Des résultats nuancés

Ces effets bénéfiques, Karine n’est pas la seule à les constater. Même si la littérature scientifique à ce sujet est encore limitée, plusieurs incidences sont déjà documentées. «Une étude1 démontre que les employés qui amènent fréquemment leur chien au bureau affichent un bien-être et une qualité de vie au travail supérieurs à ceux qui ne le font pas», explique Catherine E. Amiot, Ph.D., professeure titulaire au Département de psychologie de l’Université du Québec à Montréal et directrice du Laboratoire de recherche sur les relations humains-animaux.

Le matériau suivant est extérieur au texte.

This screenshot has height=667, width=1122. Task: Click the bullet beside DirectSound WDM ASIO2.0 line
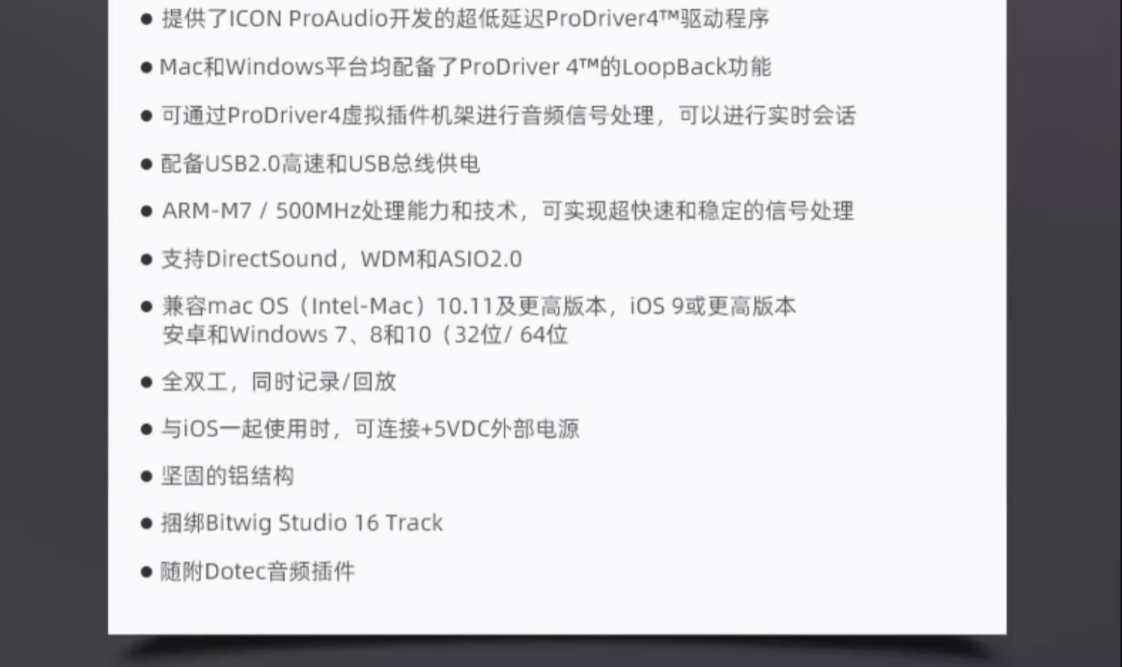tap(147, 260)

Ces personnes témoignent également d’un niveau d’engagement plus élevé et ont moins l’intention de changer d’emploi.

Une autre recherche2 indique que les employés avec un animal au travail vivent des émotions positives ainsi qu’un sentiment d’accomplissement personnel.

La professeure souligne toutefois qu’il faut faire preuve de prudence dans l’interprétation des résultats, car d’autres travaux scientifiques n’ont pas nécessairement trouvé de lien de causalité entre bien-être et présence d’un animal au bureau. «Il existe plusieurs croyances et biais positifs concernant les animaux, c’est pourquoi on doit se montrer nuancé. Par exemple, nous avons découvert3 que les bénéfices de posséder un animal pendant la pandémie dépendaient de certaines caractéristiques socioéconomiques. Le bien-être des propriétaires d’animaux était moindre lorsqu’il s’agissait de femmes, de ménages comptant deux enfants et plus, ou de personnes sans emploi», mentionne-t-elle.

Les bonnes pratiques

Sur le terrain, Annie Boilard, CRHA, Distinction Fellow et présidente du Réseau Annie RH, a pu observer que la conduite des entreprises diffère. Elle explique que l’on retrouve généralement trois approches : soit les organisations sont ouvertes à la présence d’un animal sous certaines conditions; soit un seul animal – toujours le même – est autorisé sur les lieux; soit les employés peuvent venir au bureau avec leur animal une seule journée par an.

«Quoi qu’il en soit, il est important d’implanter une politique claire, de penser en priorité aux individus et de prévoir des accommodements pour ceux qui ne sont pas à l’aise avec les animaux, par exemple pouvoir travailler de chez soi le jour où un collègue amène le sien au travail», précise-t-elle. Il faut aussi prendre en compte les réticences, craintes et même les allergies aux animaux des autres employés.

La politique devrait aussi spécifier quel type d’animal (et quelles races) est autorisé au bureau et à quel moment. Les reptiles, rongeurs et autres animaux exotiques ne sont en effet pas nécessairement les bienvenus au boulot!

On pensera aussi à établir les conditions sanitaires à respecter (vaccins, traitements antiparasitaires, etc.), ce qui est prévu en cas d’accident et la police d’assurance qui couvrira les incidents éventuels (celle de l’entreprise ou l’assurance individuelle de l’employé).

Catherine Amiot conclut en soulevant qu’un élément clé est souvent oublié dans l’équation : le bien-être de l’animal lui-même. «Un animal peu socialisé risque de vivre du stress. Dans ces conditions, cela ne sera pas une expérience plaisante ni pour lui, ni pour son propriétaire, ni pour les autres employés», prévient-elle.

Mais en faisant preuve de discernement et en encadrant bien les pratiques, on s’assure d’une agréable cohabitation entre humains et animaux sur les lieux de travail.


Notes

1 - Taking Dogs Into the Office: A Novel Strategy for Promoting Work Engagement, Commitment and Quality of Life. Hall SS and Mills D, Frontiers in Veterinary Science, mai 2019.

2 - The effects of facility dogs on burnout, job-related well-being, and mental health in paediatric hospital professionals, Clare L. Jensen, Jessica Bibbo, Kerri E. Rodriguez, Marguerite E. O’Haire, J Clin Nurs. Mai 2021. 

3 - Pet ownership and psychological well‑being during the COVID‑19 pandemic, Catherine E. Amiot, Christophe Gagné et Brock Bastian, Scientific Reports, avril 2022.